Work to be completed: The word "agent" occurs in some lines of the listing. Copy those lines.

Input records:
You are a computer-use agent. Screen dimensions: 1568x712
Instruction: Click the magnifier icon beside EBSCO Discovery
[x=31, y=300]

--

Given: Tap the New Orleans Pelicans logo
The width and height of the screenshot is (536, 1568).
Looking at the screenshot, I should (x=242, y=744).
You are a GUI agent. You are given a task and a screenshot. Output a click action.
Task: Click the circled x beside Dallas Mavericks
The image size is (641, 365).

Solved exercise:
You are a computer-use agent. Screen dimensions: 1568x712
You are a GUI agent. You are given a task and a screenshot. Output a click action.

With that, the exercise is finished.